Bütün bu tartışmaların Türkiye’ye ilişkin boyutuna gelince: Türkiye AB’nin aday üyesi ve NATO’nun üyesi, ABD ile açık, gizli askeri ve diplomatik anlaşmalara sahip, bölgesinde göz ardı edilemeyecek kadar “değerli bir müttefik.” Ama müttefik bir süredir mevcut ittifakları ve “geleneksel dostları” ile oldukça uyumsuz bir tavır sergiliyor. Bu uyumsuzlukların Türkiye’den kaynaklanan nedenleri olduğu gibi “geleneksel” müttefiklerinden kaynaklanan boyutları da bulunuyor. Bütün bu sorunların üzerinde yükseldiği temel ise “karşılıklı güvensizlik.” Bu “güvensizlik” tarafların dahil olduğu her ciddi bölgesel sorunda -Doğu Akdeniz, Kıbrıs, Suriye, Irak, Libya, Kafkaslar, Ege, Rusya ve Çin, vb.- bir kez daha tazeleniyor. Bu sorunlara özellikle AB ve ABD ile insan haklarına ilişkin sorunları da eklemek gerekiyor.

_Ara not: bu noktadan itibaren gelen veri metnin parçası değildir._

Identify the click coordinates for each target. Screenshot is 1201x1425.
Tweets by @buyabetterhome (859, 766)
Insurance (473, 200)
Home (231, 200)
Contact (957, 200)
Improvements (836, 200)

Bütün bu sorunlar olağan koşullarda kendi içerisinde kesin çözümleri olmayan sorunlardır. Ama uluslararası ilişkiler karşılıklı kesin kamplaşma, çatışma ve altüst oluş boyutuna gelinceye kadar uzlaşmalar, anlaşmalar, ileri ve geri adımlarla devam edecektir. ABD ve Çin bu kamplaşmanın karşılıklı uçlarıdır. ABD için Rusya da ciddi bir sorundur. Bütün diğer sorunları ve onların yönünü belirleyecek olan bu ilişkilerdir. Türkiye açısından ise karşılıklı sorunların geçici “çözümü”, Türkiye’nin geleneksel sadık müttefik ve uşak rolüne geri geri dönmesi, kendi adına “milli çıkarlar ve beka sorunu” olarak tarif ettiği çıkarlarına yani yayılmacılığa ve saldırganlığa son vermesidir. Bu ise, yani tam bir biat özellikle harp sanayisinde sağladığı kısmi bir ilerleme nedeniyle “Ayranı kabarmış” egemen yönetici iktidar odağı için tüm iddialarından vaz geçmesi anlamına gelecektir.

Devleti yönetenlerin bazı tavizlere ve anlaşmalara yanaşacağını, bazen boyun eğip, bazen dikleşeceğini, emperyalistler arası çelişki ve çatlaklardan bir süre daha yararlanmayı benimseyeceklerini -bunun için zaman oldukça kısalmış durumda, şimdi iki sandalyede birden oturamayacakları sertçe hatırlatılıyor- öngörmek için yeterli veri ve tecrübeye sahibiz. Ekonominin sopası demoklesin kılıcı gibi sürekli kafalarının üzerinde olacaktır. Yönetici egemen sınıflar hangi yolu tutarsa tutsun bu Türkiye halkının çıkarlarına ters olacaktır. Çünkü yolun sonu egemenlik mücadelesi verenlerin yedeği olarak kamplaşma ve çatışmaya çıkmaktadır. Ülke bu politikaların güncel sonuçlarını yaptırımlar uygulanabilen, krizler içerisinde yuvarlanan bir ülke olmakla ödemektedir. Halk bağımsız, onurlu bir ülke için kendinin ve ülkenin kaderini kendi eline almak zorunluluğu ile sürekli yüzleşmek durumundadır ve sorunların çözümü de burada yatmaktadır. Ayrıca uluslararası ilişkilerin mevcut durumuna bakarak vurgulamak gerekir ki, bu zorunluluk -halkların kendi kaderini tayini- sadece ülkemizin işçi ve emekçileri için değil, dünya halkları ve işçileri açısından da bir zorunluluk olarak orta yerde durmaktadır.